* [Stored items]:

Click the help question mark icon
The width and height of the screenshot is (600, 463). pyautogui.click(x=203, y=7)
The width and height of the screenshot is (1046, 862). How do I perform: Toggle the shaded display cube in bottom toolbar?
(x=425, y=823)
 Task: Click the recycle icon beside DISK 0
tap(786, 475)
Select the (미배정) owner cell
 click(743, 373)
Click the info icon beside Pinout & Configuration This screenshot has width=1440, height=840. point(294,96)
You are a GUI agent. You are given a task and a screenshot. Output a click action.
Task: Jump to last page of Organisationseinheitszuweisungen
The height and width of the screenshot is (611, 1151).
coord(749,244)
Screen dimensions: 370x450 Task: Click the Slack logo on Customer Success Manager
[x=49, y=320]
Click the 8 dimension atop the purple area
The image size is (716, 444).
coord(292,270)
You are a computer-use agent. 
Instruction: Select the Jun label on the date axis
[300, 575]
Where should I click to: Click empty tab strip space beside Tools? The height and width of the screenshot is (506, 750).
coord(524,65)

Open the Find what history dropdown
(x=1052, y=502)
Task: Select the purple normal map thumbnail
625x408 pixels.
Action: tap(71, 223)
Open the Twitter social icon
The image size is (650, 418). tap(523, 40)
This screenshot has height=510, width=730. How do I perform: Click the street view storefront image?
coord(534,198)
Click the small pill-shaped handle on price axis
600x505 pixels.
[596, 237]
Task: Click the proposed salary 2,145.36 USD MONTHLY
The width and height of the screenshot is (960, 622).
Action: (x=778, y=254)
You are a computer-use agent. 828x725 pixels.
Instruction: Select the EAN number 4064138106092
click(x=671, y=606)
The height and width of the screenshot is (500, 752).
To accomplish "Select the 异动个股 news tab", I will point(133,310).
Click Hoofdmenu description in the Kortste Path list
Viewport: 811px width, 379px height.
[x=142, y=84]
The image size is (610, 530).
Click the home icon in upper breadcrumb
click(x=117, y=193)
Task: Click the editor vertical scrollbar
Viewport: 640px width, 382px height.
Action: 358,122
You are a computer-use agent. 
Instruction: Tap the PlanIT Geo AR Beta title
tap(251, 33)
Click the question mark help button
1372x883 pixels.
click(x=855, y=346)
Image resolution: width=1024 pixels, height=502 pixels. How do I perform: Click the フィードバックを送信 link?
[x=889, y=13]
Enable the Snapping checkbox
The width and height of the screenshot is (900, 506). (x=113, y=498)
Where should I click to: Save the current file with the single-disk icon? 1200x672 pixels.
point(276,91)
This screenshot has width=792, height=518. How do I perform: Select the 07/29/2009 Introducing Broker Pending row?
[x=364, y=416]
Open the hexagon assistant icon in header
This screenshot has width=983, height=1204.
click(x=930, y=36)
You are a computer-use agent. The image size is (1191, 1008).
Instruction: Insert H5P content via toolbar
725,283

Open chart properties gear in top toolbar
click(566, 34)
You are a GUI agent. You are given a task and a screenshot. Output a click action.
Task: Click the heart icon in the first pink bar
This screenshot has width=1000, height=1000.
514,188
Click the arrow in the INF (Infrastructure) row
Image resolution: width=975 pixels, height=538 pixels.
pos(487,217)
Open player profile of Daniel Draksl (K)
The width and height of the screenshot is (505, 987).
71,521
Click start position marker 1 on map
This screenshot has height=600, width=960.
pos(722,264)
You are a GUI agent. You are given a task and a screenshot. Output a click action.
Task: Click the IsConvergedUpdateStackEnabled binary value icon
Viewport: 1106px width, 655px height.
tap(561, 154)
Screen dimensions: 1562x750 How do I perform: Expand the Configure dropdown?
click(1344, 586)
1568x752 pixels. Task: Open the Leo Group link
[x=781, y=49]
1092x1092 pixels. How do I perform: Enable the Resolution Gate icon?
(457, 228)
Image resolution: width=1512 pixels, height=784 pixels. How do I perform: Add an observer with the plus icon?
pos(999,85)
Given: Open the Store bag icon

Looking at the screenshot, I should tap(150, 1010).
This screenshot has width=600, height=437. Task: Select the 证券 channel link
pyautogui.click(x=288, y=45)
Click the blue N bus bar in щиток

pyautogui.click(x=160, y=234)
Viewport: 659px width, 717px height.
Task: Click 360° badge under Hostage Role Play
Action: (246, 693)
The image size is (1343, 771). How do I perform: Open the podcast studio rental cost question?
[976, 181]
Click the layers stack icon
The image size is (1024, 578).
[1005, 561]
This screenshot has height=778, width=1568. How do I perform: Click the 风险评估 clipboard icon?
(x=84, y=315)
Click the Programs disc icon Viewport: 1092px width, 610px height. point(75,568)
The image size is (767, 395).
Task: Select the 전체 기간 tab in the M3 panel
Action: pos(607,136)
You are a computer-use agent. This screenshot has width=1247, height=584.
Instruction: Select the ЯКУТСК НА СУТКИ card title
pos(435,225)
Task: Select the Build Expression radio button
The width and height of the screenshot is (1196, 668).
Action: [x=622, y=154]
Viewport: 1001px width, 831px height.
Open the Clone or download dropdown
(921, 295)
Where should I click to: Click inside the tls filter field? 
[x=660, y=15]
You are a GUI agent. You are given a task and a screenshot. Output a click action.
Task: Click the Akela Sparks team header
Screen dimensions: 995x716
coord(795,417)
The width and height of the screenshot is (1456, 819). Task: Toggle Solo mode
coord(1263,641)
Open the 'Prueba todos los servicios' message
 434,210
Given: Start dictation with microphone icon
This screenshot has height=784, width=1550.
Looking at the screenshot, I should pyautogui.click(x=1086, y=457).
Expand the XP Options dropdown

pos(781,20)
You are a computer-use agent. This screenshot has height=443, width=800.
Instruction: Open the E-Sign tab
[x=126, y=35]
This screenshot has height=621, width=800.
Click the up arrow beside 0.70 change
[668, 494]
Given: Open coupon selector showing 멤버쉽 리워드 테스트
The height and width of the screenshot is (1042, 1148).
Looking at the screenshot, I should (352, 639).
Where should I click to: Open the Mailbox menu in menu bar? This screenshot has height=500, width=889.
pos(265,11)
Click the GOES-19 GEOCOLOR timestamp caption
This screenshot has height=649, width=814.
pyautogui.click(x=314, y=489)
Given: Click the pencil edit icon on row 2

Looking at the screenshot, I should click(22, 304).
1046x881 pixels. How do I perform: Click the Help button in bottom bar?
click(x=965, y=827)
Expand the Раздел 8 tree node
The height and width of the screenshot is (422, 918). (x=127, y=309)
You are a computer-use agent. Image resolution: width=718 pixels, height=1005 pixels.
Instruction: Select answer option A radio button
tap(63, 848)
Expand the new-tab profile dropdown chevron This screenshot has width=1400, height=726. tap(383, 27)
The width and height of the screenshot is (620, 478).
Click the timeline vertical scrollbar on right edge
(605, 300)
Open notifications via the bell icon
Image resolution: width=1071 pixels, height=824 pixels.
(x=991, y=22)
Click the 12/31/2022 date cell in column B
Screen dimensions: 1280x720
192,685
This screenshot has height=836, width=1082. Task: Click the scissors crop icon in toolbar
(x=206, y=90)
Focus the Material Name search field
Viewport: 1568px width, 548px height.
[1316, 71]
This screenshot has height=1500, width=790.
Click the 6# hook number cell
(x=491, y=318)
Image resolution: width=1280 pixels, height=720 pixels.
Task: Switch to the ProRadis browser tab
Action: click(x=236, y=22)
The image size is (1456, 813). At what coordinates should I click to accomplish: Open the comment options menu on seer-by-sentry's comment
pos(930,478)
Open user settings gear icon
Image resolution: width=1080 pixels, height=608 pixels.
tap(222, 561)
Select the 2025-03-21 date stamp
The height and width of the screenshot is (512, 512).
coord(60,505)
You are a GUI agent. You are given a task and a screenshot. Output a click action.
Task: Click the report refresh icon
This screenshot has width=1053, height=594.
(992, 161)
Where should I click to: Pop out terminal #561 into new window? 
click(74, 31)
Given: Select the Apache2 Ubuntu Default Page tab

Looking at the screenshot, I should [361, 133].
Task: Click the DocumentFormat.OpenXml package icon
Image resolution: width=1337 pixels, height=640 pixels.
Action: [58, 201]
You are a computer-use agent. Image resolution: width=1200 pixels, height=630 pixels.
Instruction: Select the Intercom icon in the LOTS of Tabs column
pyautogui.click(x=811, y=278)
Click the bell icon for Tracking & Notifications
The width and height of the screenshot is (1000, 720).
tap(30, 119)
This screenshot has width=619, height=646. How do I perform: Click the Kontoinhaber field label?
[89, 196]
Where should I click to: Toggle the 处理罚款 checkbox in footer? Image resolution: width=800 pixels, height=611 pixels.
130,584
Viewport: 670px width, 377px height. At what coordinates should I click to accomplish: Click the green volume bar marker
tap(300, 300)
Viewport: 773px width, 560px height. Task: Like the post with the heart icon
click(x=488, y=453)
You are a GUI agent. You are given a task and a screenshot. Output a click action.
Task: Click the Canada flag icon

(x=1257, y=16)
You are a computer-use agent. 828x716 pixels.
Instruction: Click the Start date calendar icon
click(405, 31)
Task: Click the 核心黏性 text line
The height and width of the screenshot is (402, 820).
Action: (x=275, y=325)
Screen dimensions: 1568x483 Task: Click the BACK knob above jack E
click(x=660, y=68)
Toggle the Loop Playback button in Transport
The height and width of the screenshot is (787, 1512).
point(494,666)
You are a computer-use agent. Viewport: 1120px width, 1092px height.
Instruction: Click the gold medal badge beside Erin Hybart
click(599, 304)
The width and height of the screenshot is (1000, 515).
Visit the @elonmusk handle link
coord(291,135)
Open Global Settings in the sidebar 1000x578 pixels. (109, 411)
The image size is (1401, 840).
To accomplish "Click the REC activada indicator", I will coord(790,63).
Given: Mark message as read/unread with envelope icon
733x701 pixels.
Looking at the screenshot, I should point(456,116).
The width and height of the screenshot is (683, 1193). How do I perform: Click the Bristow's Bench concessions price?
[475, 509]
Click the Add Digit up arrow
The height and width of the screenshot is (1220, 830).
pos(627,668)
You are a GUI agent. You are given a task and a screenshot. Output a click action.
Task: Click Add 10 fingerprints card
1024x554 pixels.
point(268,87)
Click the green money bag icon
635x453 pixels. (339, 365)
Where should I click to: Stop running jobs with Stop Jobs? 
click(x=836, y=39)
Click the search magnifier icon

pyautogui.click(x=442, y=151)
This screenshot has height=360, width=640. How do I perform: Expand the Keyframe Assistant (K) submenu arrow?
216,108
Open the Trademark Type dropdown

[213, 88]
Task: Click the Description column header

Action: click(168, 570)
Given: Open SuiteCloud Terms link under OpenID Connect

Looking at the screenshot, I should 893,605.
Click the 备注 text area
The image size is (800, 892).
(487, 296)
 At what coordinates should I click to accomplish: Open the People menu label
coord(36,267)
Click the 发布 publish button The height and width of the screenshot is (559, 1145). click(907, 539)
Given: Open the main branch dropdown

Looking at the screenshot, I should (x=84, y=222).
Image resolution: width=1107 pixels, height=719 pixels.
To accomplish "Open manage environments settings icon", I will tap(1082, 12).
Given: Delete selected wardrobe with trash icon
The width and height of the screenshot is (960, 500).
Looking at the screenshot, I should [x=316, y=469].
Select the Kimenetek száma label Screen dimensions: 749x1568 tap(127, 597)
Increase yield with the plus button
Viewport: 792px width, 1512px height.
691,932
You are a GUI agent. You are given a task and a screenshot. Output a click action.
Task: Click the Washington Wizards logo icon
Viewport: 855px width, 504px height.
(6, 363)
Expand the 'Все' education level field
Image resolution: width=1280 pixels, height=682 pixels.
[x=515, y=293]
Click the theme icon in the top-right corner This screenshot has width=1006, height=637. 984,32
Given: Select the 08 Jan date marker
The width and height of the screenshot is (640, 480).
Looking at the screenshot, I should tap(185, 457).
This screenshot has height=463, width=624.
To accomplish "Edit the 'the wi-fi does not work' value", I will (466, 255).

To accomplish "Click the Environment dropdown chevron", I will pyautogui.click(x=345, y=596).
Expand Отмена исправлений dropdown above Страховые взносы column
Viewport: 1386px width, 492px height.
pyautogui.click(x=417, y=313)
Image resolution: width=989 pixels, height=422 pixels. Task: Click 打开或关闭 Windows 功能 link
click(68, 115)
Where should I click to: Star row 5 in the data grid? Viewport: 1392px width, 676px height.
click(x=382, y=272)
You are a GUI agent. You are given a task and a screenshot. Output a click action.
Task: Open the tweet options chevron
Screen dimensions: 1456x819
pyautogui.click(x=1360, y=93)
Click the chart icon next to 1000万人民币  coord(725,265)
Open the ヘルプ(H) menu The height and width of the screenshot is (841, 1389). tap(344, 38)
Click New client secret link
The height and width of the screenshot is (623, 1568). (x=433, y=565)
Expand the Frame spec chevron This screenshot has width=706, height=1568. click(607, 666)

* [The task]:
With the line holding "The width and height of the screenshot is (1196, 668)." as the first and the line holding "Task: Click the Akela Sparks team header" as the last, set down that range of the entries above exactly, and nothing else.

* [Output for this task]:
The width and height of the screenshot is (1196, 668).
Action: [x=622, y=154]
Viewport: 1001px width, 831px height.
Open the Clone or download dropdown
(921, 295)
Where should I click to: Click inside the tls filter field? 
[x=660, y=15]
You are a GUI agent. You are given a task and a screenshot. Output a click action.
Task: Click the Akela Sparks team header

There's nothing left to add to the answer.